# how many CFM's to cool a 1000W hps hood?



## newanimal

Hey folks, how big of a fan is needed in CFM's to cool one 1000W hps glass sealed hood. Will have a separate fan for tent interior. 
thanks


----------



## The Hemp Goddess

Well, what it takes to cool a light has a lot to do with how cool the incoming air is, however, I use a 6" Vortex 450cfm with my 1000W light.  I do not use 2 fans.  The one fan does all the work.


----------



## 4u2sm0ke

I use the same as THG  but I also have a speed control because the Winters are colder and need less air to cool than in Summer


Happy Growing

:48:


----------



## Hushpuppy

It will definitely depend on the air temp that is being pulled into the light and the space that the air is being pulled from. Any fan that will replace the air in the grow space at least once every couple minutes will be enough to cool the light sufficiently. The key is to balance the airflow with the temperature that you are wanting to maintain within the grow space. 

If you are pulling air in that is 35f and you want to maintain 76f in a space that is 16sqft, then you don't want to replace that air too fast or you will not be able to maintain the 76f.
However with the same fan and air temps in a space that is 30sqft, you will need to move that air a lot more to keep the space from getting too warm.

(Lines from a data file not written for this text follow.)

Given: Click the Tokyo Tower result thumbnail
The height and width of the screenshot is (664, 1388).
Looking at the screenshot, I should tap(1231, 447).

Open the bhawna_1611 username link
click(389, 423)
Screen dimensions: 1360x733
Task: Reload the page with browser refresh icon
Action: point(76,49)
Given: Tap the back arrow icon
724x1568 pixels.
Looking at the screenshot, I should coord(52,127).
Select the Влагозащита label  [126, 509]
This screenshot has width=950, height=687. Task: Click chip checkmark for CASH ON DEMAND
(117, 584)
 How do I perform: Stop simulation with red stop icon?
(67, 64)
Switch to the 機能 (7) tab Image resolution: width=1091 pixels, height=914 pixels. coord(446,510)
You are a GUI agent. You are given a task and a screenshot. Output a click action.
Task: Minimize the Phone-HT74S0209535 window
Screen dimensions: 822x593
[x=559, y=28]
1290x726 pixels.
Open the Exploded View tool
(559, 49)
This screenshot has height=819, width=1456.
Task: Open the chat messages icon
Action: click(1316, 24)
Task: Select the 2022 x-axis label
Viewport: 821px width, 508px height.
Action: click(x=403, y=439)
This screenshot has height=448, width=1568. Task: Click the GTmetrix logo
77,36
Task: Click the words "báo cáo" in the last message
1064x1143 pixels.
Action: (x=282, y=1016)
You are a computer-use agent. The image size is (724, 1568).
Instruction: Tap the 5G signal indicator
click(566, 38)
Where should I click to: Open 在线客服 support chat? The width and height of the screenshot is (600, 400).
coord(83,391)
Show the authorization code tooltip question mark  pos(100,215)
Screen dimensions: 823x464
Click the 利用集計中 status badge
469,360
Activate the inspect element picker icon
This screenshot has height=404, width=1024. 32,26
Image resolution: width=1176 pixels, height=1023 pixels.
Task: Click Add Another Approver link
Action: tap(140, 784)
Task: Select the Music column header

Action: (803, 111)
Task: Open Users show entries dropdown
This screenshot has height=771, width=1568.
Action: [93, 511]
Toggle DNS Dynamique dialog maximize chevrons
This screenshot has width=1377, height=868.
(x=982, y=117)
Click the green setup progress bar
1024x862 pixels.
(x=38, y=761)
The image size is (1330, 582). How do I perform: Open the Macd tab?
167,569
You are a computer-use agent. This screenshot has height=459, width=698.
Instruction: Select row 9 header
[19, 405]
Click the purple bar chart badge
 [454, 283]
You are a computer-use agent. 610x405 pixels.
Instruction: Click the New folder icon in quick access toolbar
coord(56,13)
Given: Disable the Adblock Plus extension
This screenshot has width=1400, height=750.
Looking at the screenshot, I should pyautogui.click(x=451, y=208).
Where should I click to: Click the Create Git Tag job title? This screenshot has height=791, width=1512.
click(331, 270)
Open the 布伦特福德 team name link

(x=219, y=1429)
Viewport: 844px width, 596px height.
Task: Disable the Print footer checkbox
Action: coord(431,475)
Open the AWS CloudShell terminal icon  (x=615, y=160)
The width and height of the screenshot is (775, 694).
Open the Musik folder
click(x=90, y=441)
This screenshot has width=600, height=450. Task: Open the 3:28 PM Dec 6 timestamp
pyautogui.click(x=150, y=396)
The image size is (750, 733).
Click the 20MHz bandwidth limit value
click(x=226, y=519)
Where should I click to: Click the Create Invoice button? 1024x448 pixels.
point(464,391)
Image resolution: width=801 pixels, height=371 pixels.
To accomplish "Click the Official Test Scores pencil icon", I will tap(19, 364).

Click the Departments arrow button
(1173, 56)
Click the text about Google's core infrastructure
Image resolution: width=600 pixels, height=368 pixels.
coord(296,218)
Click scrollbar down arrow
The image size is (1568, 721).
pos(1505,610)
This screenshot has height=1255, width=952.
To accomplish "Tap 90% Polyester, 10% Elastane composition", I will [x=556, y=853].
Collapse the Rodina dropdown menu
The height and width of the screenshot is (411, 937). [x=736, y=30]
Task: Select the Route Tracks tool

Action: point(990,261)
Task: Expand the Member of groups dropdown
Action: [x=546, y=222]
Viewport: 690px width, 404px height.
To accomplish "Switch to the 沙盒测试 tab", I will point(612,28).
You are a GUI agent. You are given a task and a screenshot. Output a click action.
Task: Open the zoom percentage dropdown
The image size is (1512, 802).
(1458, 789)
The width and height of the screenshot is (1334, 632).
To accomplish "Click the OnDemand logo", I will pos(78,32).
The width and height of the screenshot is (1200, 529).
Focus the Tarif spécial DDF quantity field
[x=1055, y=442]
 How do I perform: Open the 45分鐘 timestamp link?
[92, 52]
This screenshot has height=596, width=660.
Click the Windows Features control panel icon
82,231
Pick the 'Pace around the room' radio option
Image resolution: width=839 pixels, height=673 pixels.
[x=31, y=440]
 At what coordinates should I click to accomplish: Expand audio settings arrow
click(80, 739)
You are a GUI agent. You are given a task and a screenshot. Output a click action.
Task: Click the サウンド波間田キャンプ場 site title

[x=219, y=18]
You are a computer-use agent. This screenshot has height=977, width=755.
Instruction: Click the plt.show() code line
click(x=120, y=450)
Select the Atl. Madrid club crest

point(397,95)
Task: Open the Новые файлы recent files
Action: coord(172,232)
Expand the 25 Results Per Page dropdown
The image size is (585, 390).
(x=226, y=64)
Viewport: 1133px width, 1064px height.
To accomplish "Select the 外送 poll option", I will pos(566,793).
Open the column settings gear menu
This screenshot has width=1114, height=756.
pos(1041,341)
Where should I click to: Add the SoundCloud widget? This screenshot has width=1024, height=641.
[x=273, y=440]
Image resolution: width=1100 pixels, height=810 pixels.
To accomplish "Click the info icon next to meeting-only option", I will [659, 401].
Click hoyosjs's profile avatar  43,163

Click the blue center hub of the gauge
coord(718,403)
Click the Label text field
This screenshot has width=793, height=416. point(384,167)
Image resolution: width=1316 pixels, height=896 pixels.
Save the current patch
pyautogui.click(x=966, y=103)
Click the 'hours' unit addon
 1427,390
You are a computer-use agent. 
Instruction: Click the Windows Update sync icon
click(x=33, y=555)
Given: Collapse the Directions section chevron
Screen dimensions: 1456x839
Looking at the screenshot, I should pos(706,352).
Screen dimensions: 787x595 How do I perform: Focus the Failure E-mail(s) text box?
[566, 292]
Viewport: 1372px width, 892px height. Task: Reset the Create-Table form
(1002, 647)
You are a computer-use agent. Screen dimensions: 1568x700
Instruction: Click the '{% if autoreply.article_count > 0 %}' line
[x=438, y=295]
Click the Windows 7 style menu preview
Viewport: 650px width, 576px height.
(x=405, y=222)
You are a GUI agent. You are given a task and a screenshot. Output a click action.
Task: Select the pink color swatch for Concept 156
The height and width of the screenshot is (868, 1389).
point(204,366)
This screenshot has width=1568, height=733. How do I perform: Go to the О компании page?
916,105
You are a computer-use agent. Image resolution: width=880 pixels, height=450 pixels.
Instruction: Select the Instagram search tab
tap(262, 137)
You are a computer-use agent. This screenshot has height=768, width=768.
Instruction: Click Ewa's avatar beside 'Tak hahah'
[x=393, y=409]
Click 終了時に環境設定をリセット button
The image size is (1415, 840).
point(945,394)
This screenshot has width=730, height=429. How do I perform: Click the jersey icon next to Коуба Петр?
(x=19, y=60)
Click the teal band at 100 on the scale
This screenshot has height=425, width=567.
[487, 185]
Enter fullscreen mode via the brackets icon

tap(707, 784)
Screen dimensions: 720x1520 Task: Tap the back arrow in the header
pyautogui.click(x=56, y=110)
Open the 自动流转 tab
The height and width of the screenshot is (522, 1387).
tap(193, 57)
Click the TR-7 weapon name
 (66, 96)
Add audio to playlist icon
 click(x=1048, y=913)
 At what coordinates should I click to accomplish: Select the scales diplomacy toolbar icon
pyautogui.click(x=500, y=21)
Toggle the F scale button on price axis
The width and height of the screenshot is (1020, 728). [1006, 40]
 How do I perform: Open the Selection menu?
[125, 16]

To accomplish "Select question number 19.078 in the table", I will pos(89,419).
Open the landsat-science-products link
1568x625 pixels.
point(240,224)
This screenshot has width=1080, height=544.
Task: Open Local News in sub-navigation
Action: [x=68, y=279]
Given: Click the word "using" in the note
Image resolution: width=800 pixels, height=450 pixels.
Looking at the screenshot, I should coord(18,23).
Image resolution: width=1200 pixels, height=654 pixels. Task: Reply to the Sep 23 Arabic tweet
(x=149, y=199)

I used a single 6" 450cfm fan in a 5x5 space with 1200w of HPS and still had to slow it down some when the outside air was cold.


----------



## The Hemp Goddess

I have a speed controller, too.  I think they are essential.


----------



## WeedHopper

Always,,speed control.


----------



## newanimal

thanks for the replies. Having done some searching since I posted  I concluded one fan around 450cfm's w/speed control will probably do both jobs of cooling the light and circulating fresh air in the tent. I'll keep one end of the hood open and the other ducted to the fan outside tent. I decided the less noise the better so I splurged on a 8" Panasonic whisperline 440 cfm. A little painful for the wallet but I'll get over it.


----------



## newanimal

THG,  I'm setting up a 2'x4' cloning closet and plan to use T5's too. I'm going to install a 120mm PC fan (3 speeds) about 75 cfm's for air circulation. Installed at a top corner with intake at opposite corner.  That do the trick?


----------



## The Hemp Goddess

You will have to try it.  I have not had much luck trying to use axial fans like PC fans.


----------



## Hushpuppy

The problem with typical fans is that they don't create a vacuum to pull the air out of the space because the fan isn't enclosed to prevent the air from bypassing the blades. Air, like electricity, will take the path of the least resistance. I would get a 4" centrifugal fan and mount it at the top of the 2x4 tent.


----------